[Opening GIVEN DATA section]

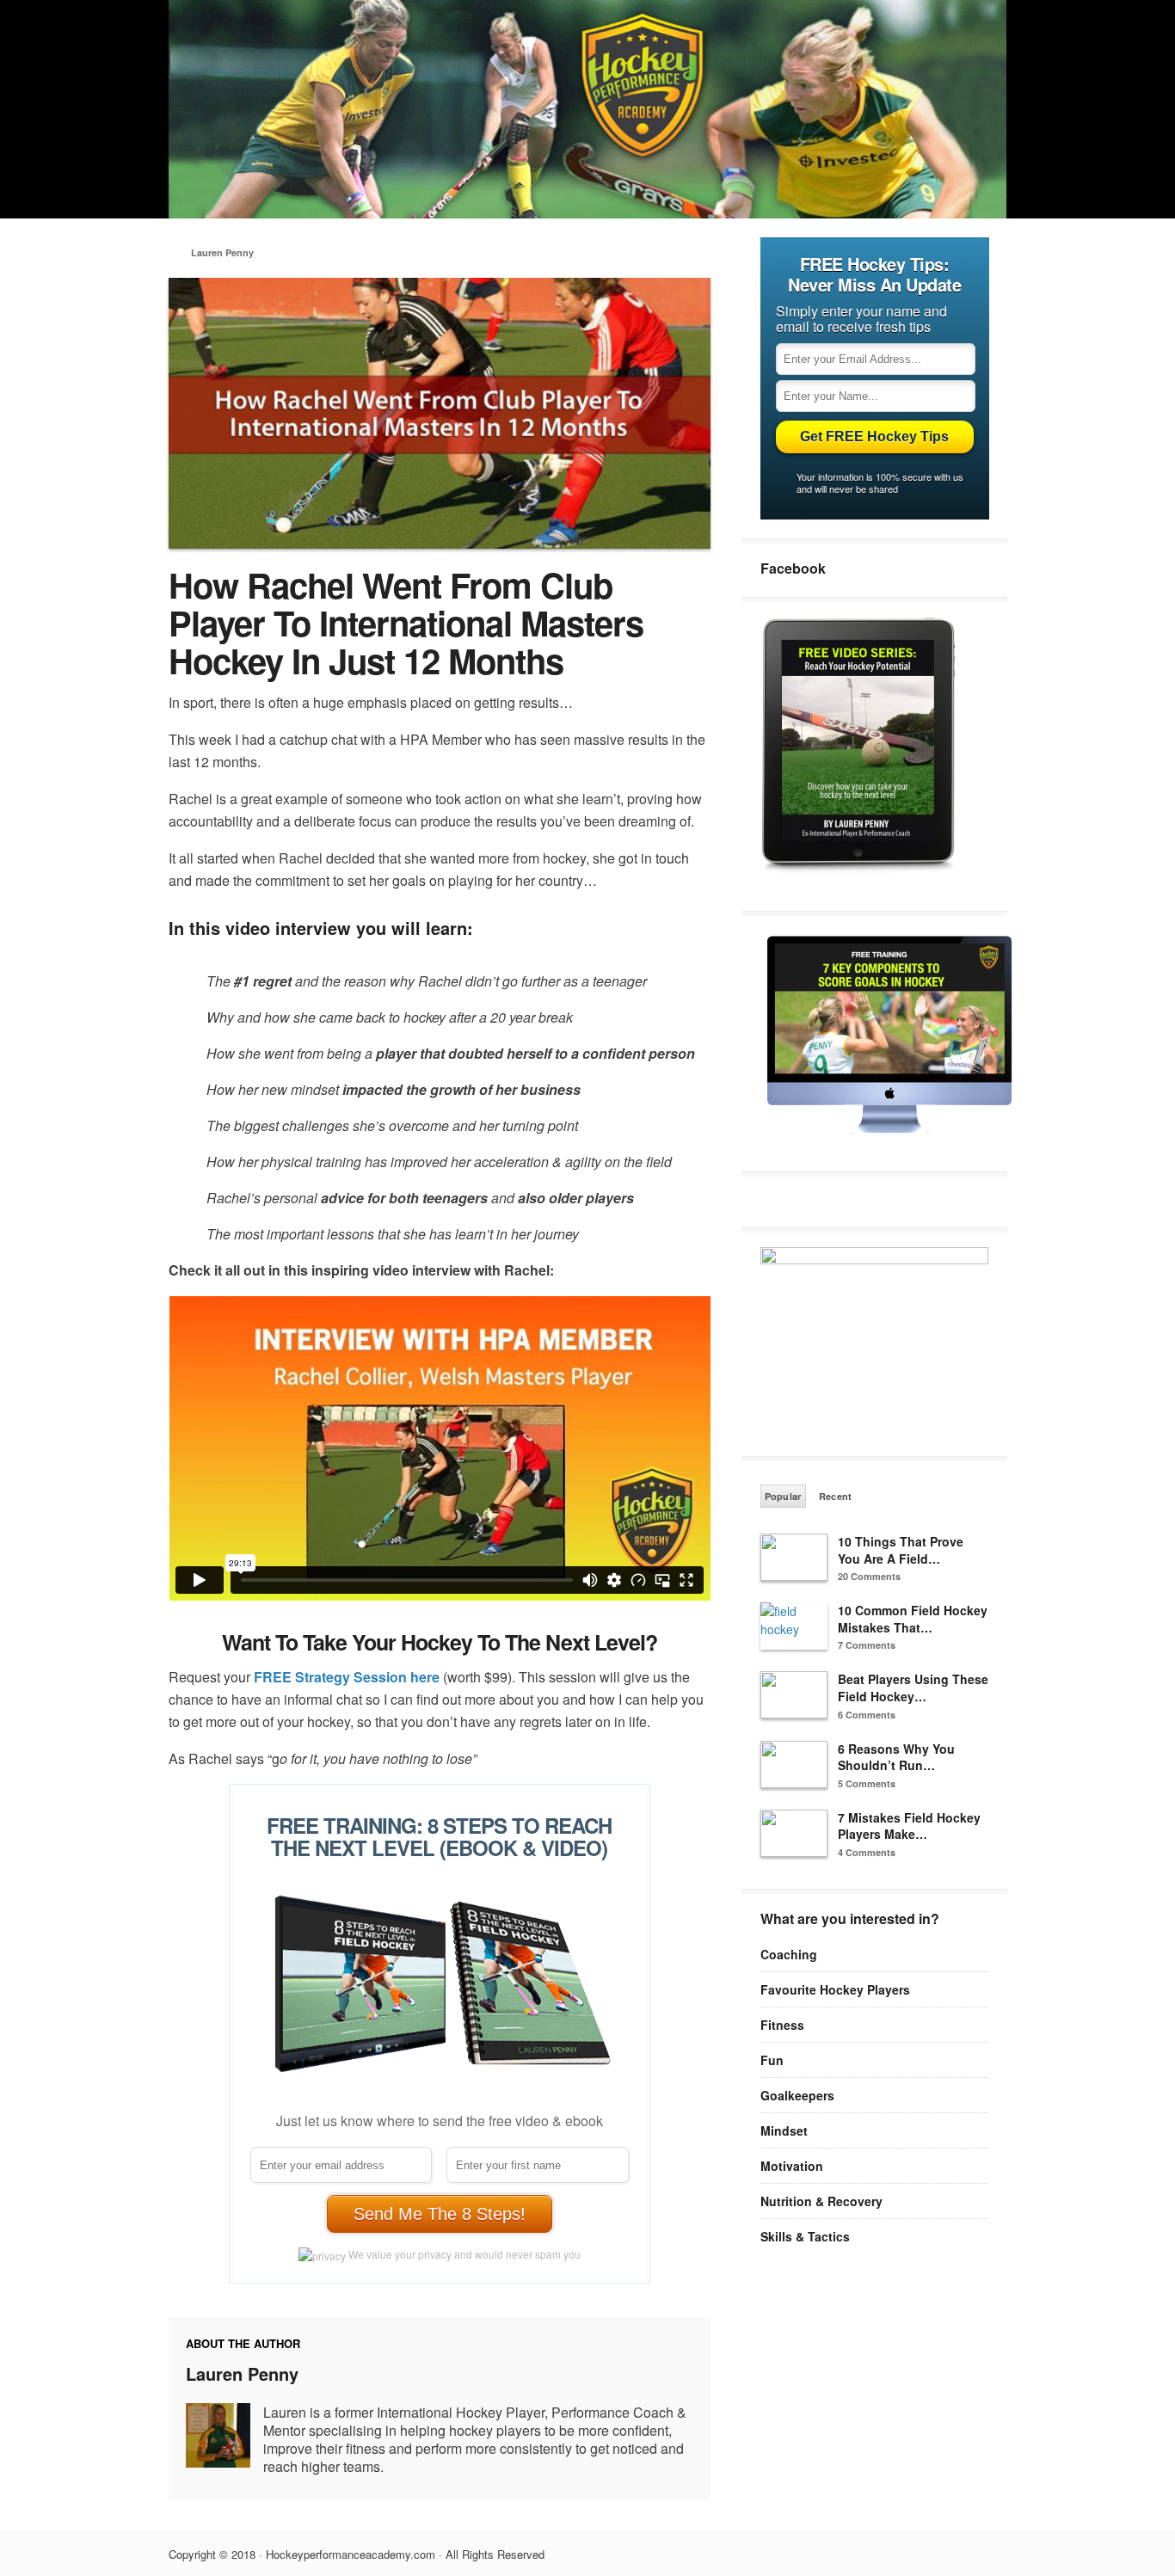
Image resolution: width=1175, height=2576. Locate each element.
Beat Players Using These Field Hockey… (913, 1687)
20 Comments (869, 1576)
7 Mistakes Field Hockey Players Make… (909, 1826)
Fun (772, 2060)
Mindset (784, 2130)
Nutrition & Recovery (821, 2201)
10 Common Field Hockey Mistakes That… (912, 1619)
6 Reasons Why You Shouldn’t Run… (896, 1757)
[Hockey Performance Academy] (588, 213)
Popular (783, 1496)
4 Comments (866, 1852)
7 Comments (866, 1644)
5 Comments (866, 1783)
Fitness (782, 2024)
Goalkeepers (797, 2095)
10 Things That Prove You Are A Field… (900, 1550)
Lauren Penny (222, 252)
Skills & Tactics (805, 2236)
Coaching (788, 1954)
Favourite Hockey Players (835, 1989)
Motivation (791, 2165)
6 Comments (866, 1714)
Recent (835, 1496)
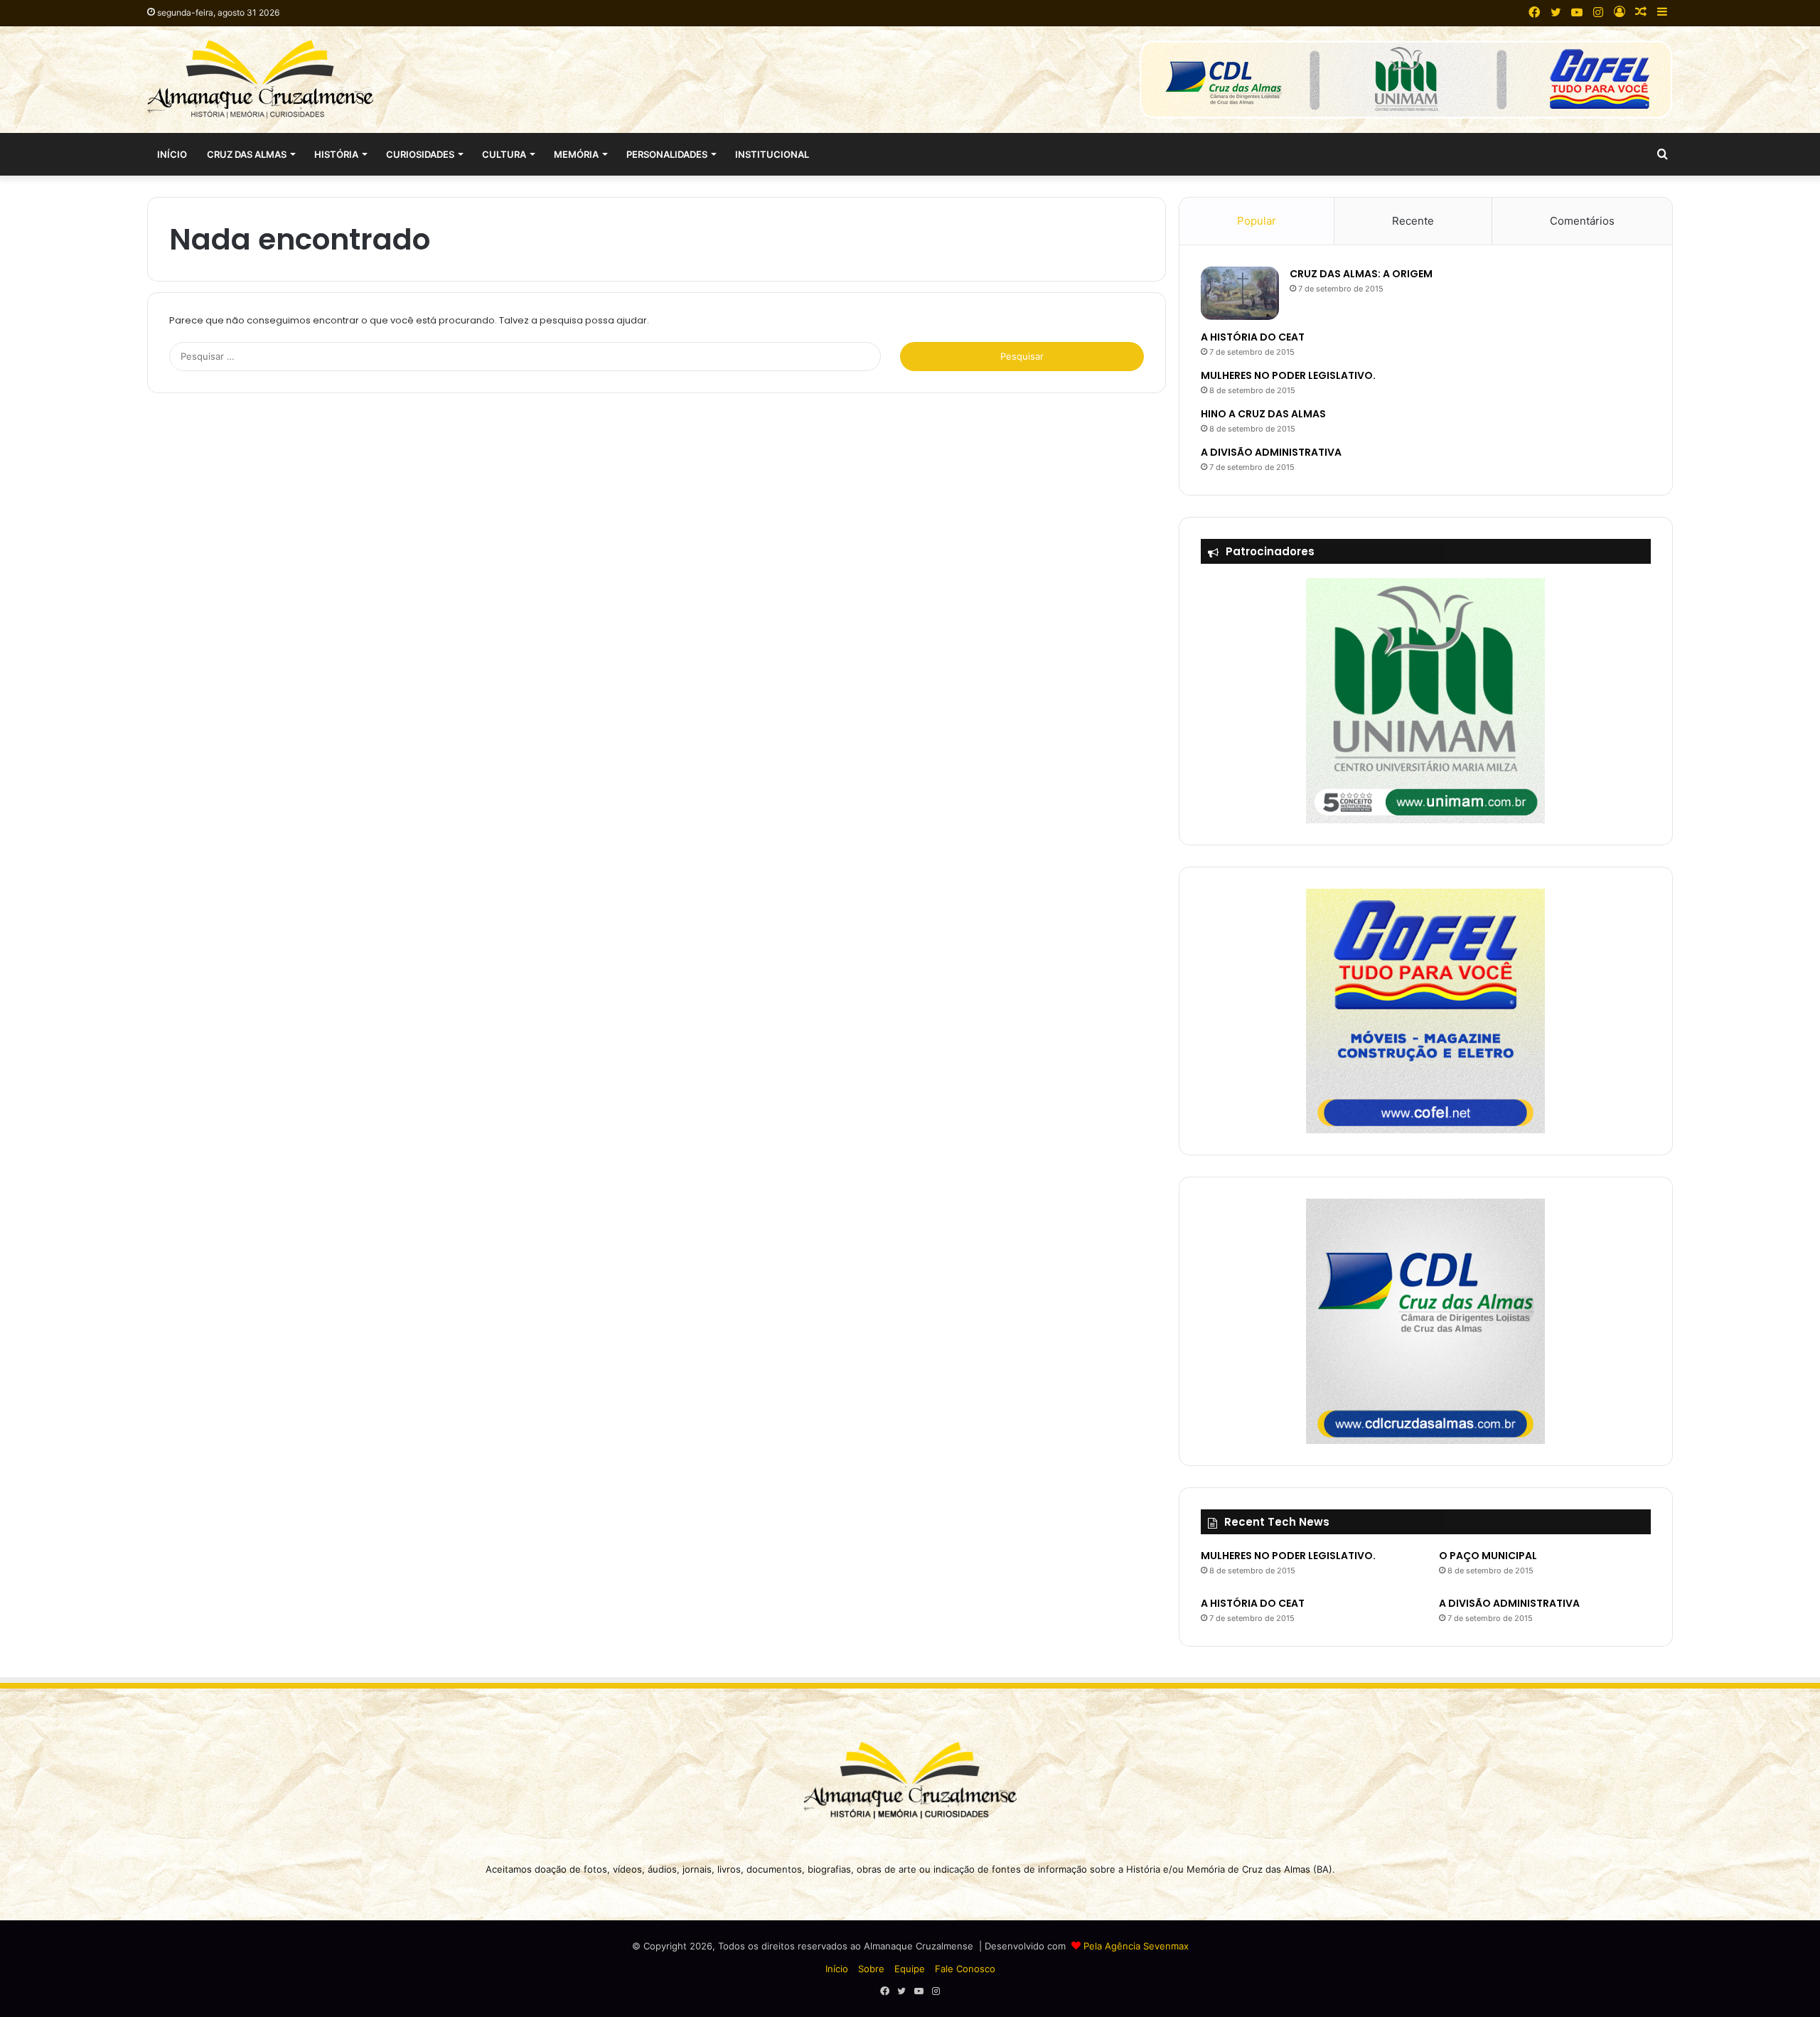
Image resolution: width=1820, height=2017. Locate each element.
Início (836, 1968)
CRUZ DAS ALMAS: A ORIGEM (1361, 274)
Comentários (1582, 221)
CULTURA (504, 154)
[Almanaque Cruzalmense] (260, 80)
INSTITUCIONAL (772, 154)
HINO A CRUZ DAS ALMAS (1263, 414)
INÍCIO (172, 154)
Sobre (871, 1968)
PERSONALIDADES (666, 154)
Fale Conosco (965, 1968)
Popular (1256, 221)
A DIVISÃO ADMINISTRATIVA (1271, 452)
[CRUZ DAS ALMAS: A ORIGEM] (1240, 293)
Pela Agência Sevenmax (1136, 1946)
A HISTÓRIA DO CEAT (1253, 337)
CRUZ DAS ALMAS (247, 154)
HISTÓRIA (336, 154)
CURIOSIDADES (420, 154)
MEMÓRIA (576, 154)
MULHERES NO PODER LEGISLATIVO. (1288, 375)
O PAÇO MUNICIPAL (1488, 1555)
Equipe (909, 1968)
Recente (1413, 221)
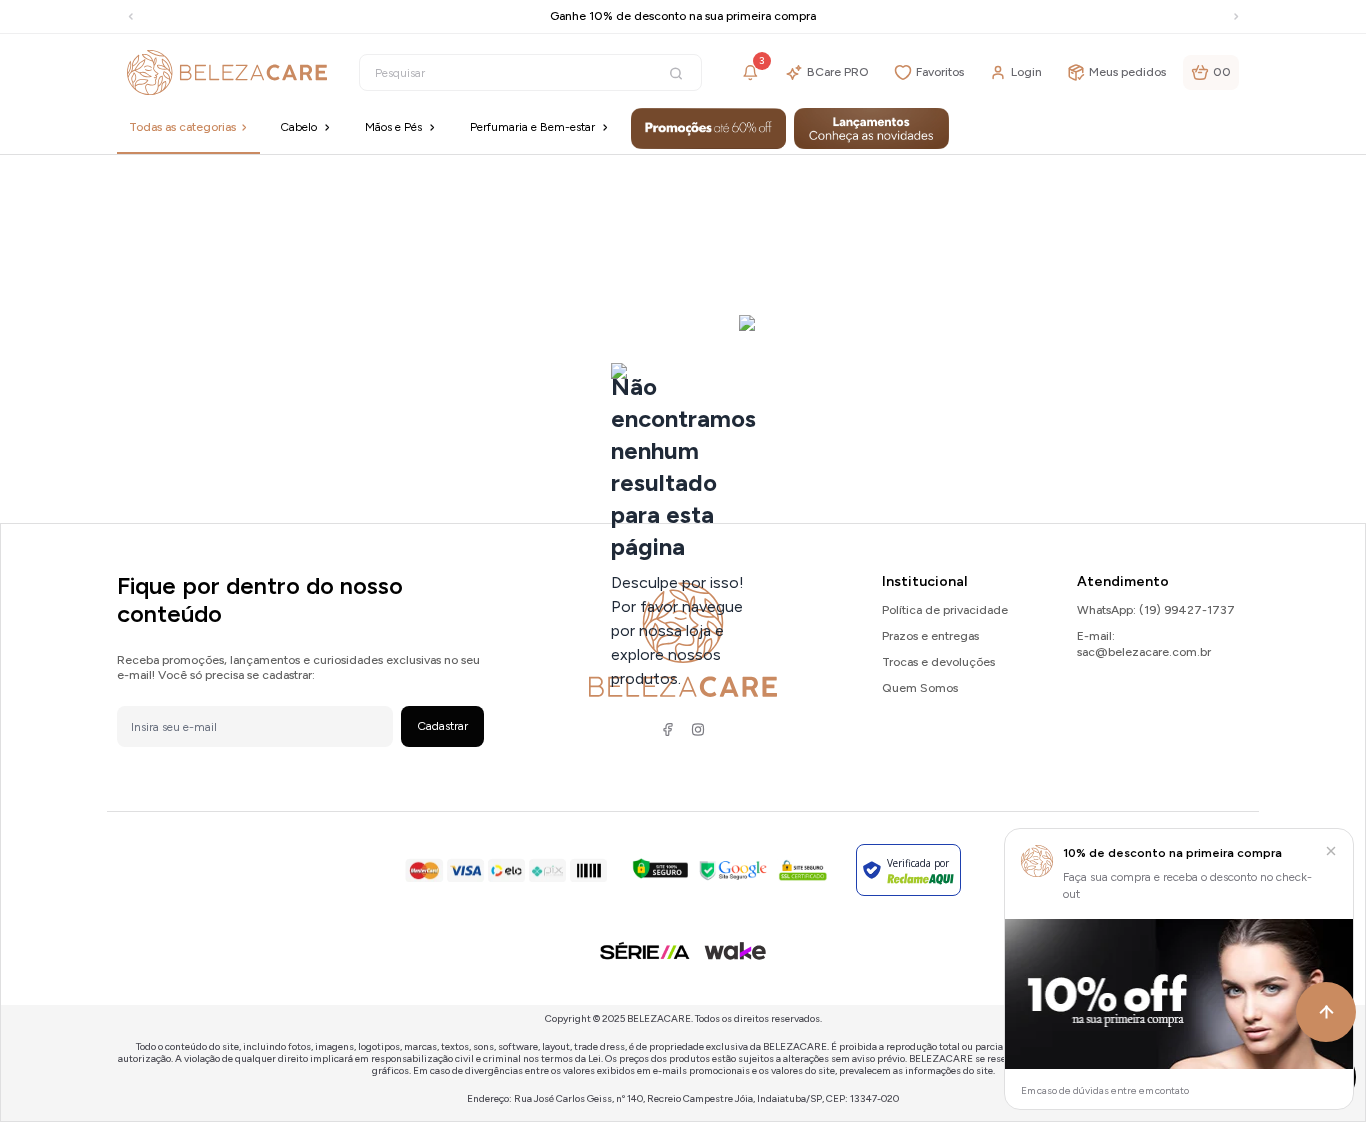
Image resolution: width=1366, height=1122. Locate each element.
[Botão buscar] (676, 73)
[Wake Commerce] (735, 951)
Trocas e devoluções (938, 662)
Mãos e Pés (393, 127)
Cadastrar (442, 726)
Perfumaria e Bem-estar (532, 127)
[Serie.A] (645, 950)
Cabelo (298, 127)
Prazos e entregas (930, 636)
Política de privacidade (945, 610)
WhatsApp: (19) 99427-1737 (1156, 610)
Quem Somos (920, 688)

[Closing GIVEN DATA section]

EXERCISE OBJECTIVE | Each record above is to be returned unchanged, while any picture it holds stays out.

SOLUTION TO THIS PROBLEM |
Image resolution: width=1175, height=2576. Locate each element.
Beat Players Using These Field Hockey… (913, 1687)
20 Comments (869, 1576)
7 Mistakes Field Hockey Players Make… (909, 1826)
Fun (772, 2060)
Mindset (784, 2130)
Nutrition & Recovery (821, 2201)
10 Common Field Hockey Mistakes That… (912, 1619)
6 Reasons Why You Shouldn’t Run… (896, 1757)
[Hockey Performance Academy] (588, 213)
Popular (783, 1496)
4 Comments (866, 1852)
7 Comments (866, 1644)
5 Comments (866, 1783)
Fitness (782, 2024)
Goalkeepers (797, 2095)
10 Things That Prove You Are A Field… (900, 1550)
Lauren Penny (222, 252)
Skills & Tactics (805, 2236)
Coaching (788, 1954)
Favourite Hockey Players (835, 1989)
Motivation (791, 2165)
6 Comments (866, 1714)
Recent (835, 1496)
Image resolution: width=1820, height=2017. Locate each element.
Início (836, 1968)
CRUZ DAS ALMAS: A ORIGEM (1361, 274)
Comentários (1582, 221)
CULTURA (504, 154)
[Almanaque Cruzalmense] (260, 80)
INSTITUCIONAL (772, 154)
HINO A CRUZ DAS ALMAS (1263, 414)
INÍCIO (172, 154)
Sobre (871, 1968)
PERSONALIDADES (666, 154)
Fale Conosco (965, 1968)
Popular (1256, 221)
A DIVISÃO ADMINISTRATIVA (1271, 452)
[CRUZ DAS ALMAS: A ORIGEM] (1240, 293)
Pela Agência Sevenmax (1136, 1946)
A HISTÓRIA DO CEAT (1253, 337)
CRUZ DAS ALMAS (247, 154)
HISTÓRIA (336, 154)
CURIOSIDADES (420, 154)
MEMÓRIA (576, 154)
MULHERES NO PODER LEGISLATIVO. (1288, 375)
O PAÇO MUNICIPAL (1488, 1555)
Equipe (909, 1968)
Recente (1413, 221)
Image resolution: width=1366, height=1122. Locate each element.
[Botão buscar] (676, 73)
[Wake Commerce] (735, 951)
Trocas e devoluções (938, 662)
Mãos e Pés (393, 127)
Cadastrar (442, 726)
Perfumaria e Bem-estar (532, 127)
[Serie.A] (645, 950)
Cabelo (298, 127)
Prazos e entregas (930, 636)
Política de privacidade (945, 610)
WhatsApp: (19) 99427-1737 (1156, 610)
Quem Somos (920, 688)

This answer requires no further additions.